══ Recorded information
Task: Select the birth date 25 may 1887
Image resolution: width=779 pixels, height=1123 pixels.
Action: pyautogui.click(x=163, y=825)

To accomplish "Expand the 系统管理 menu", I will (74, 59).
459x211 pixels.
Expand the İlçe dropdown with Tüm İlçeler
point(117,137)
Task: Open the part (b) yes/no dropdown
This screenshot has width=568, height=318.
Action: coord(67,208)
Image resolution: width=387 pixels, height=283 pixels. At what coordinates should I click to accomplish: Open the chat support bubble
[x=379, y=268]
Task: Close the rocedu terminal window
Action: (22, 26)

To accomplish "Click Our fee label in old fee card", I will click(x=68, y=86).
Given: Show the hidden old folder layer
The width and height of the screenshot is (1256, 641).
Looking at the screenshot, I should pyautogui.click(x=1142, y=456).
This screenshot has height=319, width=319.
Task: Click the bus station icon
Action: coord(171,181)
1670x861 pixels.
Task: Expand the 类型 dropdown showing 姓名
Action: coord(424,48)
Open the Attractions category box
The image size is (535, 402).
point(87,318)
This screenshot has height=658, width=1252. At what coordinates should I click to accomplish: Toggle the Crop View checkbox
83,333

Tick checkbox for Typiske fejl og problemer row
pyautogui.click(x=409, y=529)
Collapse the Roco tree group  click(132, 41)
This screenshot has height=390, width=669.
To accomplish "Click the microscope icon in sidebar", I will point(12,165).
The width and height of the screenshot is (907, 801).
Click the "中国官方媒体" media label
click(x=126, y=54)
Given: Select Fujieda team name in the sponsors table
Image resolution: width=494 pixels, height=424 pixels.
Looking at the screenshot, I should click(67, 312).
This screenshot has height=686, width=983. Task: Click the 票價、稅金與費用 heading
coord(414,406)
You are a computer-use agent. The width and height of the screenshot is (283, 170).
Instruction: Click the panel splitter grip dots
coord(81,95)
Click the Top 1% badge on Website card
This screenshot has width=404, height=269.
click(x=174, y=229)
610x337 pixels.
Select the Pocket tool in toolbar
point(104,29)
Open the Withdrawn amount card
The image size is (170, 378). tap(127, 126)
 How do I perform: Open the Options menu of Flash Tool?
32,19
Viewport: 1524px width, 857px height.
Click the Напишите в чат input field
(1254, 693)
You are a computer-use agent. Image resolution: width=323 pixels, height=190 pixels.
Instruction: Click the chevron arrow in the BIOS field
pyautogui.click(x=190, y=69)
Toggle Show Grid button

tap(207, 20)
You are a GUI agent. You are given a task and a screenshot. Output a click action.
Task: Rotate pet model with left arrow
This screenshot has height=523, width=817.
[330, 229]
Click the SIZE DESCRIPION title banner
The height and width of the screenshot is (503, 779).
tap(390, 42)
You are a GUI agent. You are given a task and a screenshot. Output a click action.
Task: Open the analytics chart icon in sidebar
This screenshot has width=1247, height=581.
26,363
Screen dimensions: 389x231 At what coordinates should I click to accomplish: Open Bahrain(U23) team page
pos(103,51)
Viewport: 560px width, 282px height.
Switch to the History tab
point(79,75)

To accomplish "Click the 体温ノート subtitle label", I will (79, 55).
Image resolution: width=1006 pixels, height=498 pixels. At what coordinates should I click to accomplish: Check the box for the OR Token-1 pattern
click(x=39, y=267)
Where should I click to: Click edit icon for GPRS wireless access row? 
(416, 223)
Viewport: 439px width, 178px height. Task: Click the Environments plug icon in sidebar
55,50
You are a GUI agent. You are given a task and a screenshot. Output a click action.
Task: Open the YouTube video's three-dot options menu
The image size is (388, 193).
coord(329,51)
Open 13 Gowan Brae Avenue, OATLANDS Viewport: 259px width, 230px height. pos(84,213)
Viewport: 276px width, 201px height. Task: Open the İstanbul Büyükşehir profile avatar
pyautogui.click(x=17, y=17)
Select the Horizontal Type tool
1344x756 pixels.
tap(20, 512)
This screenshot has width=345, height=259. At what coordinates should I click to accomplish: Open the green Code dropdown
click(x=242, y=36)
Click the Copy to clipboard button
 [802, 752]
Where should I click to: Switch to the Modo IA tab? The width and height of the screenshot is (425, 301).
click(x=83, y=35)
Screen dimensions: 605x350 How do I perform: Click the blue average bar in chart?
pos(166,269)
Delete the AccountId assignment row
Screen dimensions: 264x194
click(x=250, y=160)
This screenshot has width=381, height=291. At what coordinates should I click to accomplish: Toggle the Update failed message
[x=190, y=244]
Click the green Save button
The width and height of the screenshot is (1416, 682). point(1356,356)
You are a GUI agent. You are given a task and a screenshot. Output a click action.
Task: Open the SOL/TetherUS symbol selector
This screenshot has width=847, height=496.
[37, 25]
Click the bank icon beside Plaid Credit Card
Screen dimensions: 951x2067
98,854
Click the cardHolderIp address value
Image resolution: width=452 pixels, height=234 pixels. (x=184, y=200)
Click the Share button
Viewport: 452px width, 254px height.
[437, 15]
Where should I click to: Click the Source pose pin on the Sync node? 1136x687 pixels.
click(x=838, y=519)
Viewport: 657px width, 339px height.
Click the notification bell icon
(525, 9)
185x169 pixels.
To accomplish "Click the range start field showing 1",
════
== Task goal ==
For the word "computer", show every line of the entries that holds it.

== Your solution ==
You are a computer-use agent. The width and height of the screenshot is (283, 170).
You are a computer-use agent. Image resolution: width=323 pixels, height=190 pixels.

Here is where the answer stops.